• **Problem to solve**
Each record needs to be transcribed exactly.

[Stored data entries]
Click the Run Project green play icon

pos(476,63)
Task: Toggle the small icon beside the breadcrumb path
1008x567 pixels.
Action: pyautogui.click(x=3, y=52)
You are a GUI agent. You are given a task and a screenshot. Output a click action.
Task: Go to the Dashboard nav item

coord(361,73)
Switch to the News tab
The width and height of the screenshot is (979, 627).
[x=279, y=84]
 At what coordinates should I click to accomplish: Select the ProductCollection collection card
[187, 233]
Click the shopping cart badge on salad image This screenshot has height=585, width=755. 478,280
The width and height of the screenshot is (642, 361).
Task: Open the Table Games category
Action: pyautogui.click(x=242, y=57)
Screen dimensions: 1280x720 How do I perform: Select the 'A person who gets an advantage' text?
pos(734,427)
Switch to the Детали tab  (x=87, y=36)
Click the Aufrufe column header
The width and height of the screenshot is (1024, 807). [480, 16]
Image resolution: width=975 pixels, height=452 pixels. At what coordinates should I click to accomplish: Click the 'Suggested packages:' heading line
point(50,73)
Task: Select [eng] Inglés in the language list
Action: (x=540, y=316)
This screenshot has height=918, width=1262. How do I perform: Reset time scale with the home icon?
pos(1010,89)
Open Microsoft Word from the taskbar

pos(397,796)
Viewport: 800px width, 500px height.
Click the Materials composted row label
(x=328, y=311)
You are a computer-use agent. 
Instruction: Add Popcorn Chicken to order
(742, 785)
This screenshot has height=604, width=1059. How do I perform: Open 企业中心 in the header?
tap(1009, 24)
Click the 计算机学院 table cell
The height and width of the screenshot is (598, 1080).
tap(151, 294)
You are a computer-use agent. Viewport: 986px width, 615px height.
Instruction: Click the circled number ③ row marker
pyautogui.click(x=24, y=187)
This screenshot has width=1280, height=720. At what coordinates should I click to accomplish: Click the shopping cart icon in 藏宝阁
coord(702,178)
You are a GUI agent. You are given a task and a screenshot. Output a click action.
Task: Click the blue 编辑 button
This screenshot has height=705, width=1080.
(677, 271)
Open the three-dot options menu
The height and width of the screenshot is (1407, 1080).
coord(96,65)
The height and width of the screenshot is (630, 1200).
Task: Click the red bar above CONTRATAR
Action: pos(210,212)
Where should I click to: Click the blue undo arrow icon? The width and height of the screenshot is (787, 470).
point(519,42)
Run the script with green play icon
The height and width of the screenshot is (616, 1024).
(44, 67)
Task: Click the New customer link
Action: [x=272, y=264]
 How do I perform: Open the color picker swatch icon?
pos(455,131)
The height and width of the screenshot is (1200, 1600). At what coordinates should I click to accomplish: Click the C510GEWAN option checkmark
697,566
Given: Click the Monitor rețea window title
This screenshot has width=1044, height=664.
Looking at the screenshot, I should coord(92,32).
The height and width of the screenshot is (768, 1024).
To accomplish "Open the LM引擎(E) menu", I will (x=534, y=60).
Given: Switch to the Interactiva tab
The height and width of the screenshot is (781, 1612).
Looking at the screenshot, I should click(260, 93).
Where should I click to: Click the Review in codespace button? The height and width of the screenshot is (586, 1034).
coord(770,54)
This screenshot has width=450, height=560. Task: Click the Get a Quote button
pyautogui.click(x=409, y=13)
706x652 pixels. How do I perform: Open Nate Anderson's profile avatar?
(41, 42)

• **Finished task**
Click the Run Project green play icon

pos(476,63)
Task: Toggle the small icon beside the breadcrumb path
1008x567 pixels.
Action: pyautogui.click(x=3, y=52)
You are a GUI agent. You are given a task and a screenshot. Output a click action.
Task: Go to the Dashboard nav item

coord(361,73)
Switch to the News tab
The width and height of the screenshot is (979, 627).
[x=279, y=84]
 At what coordinates should I click to accomplish: Select the ProductCollection collection card
[187, 233]
Click the shopping cart badge on salad image This screenshot has height=585, width=755. 478,280
The width and height of the screenshot is (642, 361).
Task: Open the Table Games category
Action: pyautogui.click(x=242, y=57)
Screen dimensions: 1280x720 How do I perform: Select the 'A person who gets an advantage' text?
pos(734,427)
Switch to the Детали tab  (x=87, y=36)
Click the Aufrufe column header
The width and height of the screenshot is (1024, 807). [480, 16]
Image resolution: width=975 pixels, height=452 pixels. At what coordinates should I click to accomplish: Click the 'Suggested packages:' heading line
point(50,73)
Task: Select [eng] Inglés in the language list
Action: (x=540, y=316)
This screenshot has height=918, width=1262. How do I perform: Reset time scale with the home icon?
pos(1010,89)
Open Microsoft Word from the taskbar

pos(397,796)
Viewport: 800px width, 500px height.
Click the Materials composted row label
(x=328, y=311)
You are a computer-use agent. 
Instruction: Add Popcorn Chicken to order
(742, 785)
This screenshot has height=604, width=1059. How do I perform: Open 企业中心 in the header?
tap(1009, 24)
Click the 计算机学院 table cell
The height and width of the screenshot is (598, 1080).
tap(151, 294)
You are a computer-use agent. Viewport: 986px width, 615px height.
Instruction: Click the circled number ③ row marker
pyautogui.click(x=24, y=187)
This screenshot has width=1280, height=720. At what coordinates should I click to accomplish: Click the shopping cart icon in 藏宝阁
coord(702,178)
You are a GUI agent. You are given a task and a screenshot. Output a click action.
Task: Click the blue 编辑 button
This screenshot has height=705, width=1080.
(677, 271)
Open the three-dot options menu
The height and width of the screenshot is (1407, 1080).
coord(96,65)
The height and width of the screenshot is (630, 1200).
Task: Click the red bar above CONTRATAR
Action: pos(210,212)
Where should I click to: Click the blue undo arrow icon? The width and height of the screenshot is (787, 470).
point(519,42)
Run the script with green play icon
The height and width of the screenshot is (616, 1024).
(44, 67)
Task: Click the New customer link
Action: [x=272, y=264]
 How do I perform: Open the color picker swatch icon?
pos(455,131)
The height and width of the screenshot is (1200, 1600). At what coordinates should I click to accomplish: Click the C510GEWAN option checkmark
697,566
Given: Click the Monitor rețea window title
This screenshot has width=1044, height=664.
Looking at the screenshot, I should coord(92,32).
The height and width of the screenshot is (768, 1024).
To accomplish "Open the LM引擎(E) menu", I will (x=534, y=60).
Given: Switch to the Interactiva tab
The height and width of the screenshot is (781, 1612).
Looking at the screenshot, I should click(260, 93).
Where should I click to: Click the Review in codespace button? The height and width of the screenshot is (586, 1034).
coord(770,54)
This screenshot has width=450, height=560. Task: Click the Get a Quote button
pyautogui.click(x=409, y=13)
706x652 pixels. How do I perform: Open Nate Anderson's profile avatar?
(41, 42)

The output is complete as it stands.